Consequences of Cashing In your Retirement Savings early

When we find ourselves in in difficukt financial circumstances we often do not take the time to consider the implications of cashing in our retirement savings. The need to cover our expenses and maintain our lifestyle is often a very strong motivation to cash in retirement savings but there are serious consequences to cashing in early.

Not all retirement savings investments allow members to cash them in before a certain age and retirement annuities are one form where this is virtually impossible and will only be entertained under very compelling circumstances.

If you are facing retrenchment, have been made redundant or for some other reason are considering taking your retirement savings in cash before retirement, you are not alone. Many people facing financial uncertainty justify their early withdrawal by convincing themselves that they will make up for what they have taken out in years to come. This very seldom happens and we lose sight of the longer term goal of financial security in retirement and results in the vasts majority of people being unable to retire with any financial security.

We get caught up in our new lives and will more often than not have an internal conversation that justifies a new car or to redecorate a room before we cater for our retirement and make up any shortfalls. This internal dialogue is very dangerous and results in losses and penalties in the long term for short term satisfaction.

It is not a simple calculation to make up a shortfall in your retirement savings and growth, increased contributions and penalties need to be taken into account when calculating what is required to put you back into the same financial position before you made your early withdrawal from your retirement savings.

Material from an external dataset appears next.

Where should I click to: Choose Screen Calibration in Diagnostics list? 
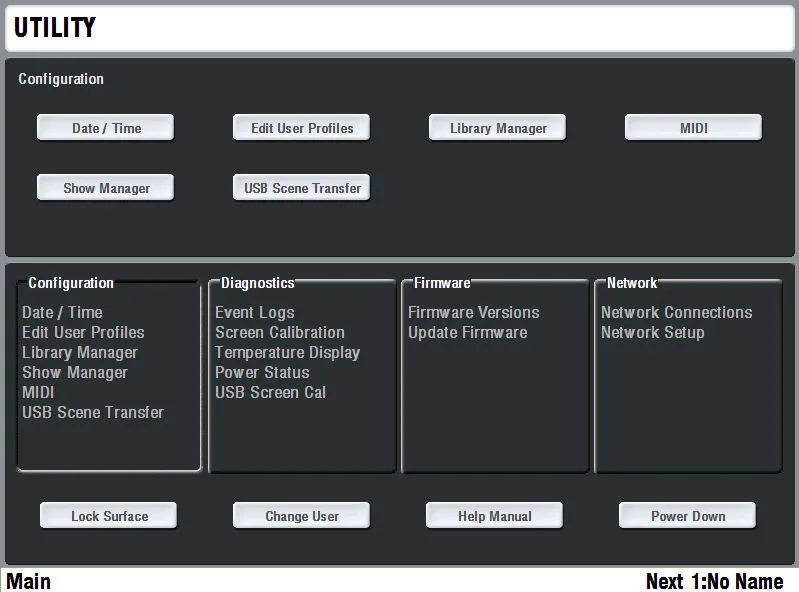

Use the simple retirement calculator to see the contribution effects should the time to retirement be reduced by 5, 10, 15 or any number of years and then ask yourself the question, “Is it realistic for me to be able to make up the shortfall to ensure I retire comfortable?”

The very best thing to do and the Government has suggested that it be mandatory, is to transfer your retirement savings into a preservation fund, a retirement annuity or in the event of you changing jobs, transferring to your new employers retirement fund.

Get some free financial advice by using the form on the right before you make any decision to take a cash payment before retirement and get some options that will help to minimise the losses and penalties. If you have already made the early withdrawal contact us to receive free financial advice on the most efficient way to bolster your retirement savings and get your funding back on track.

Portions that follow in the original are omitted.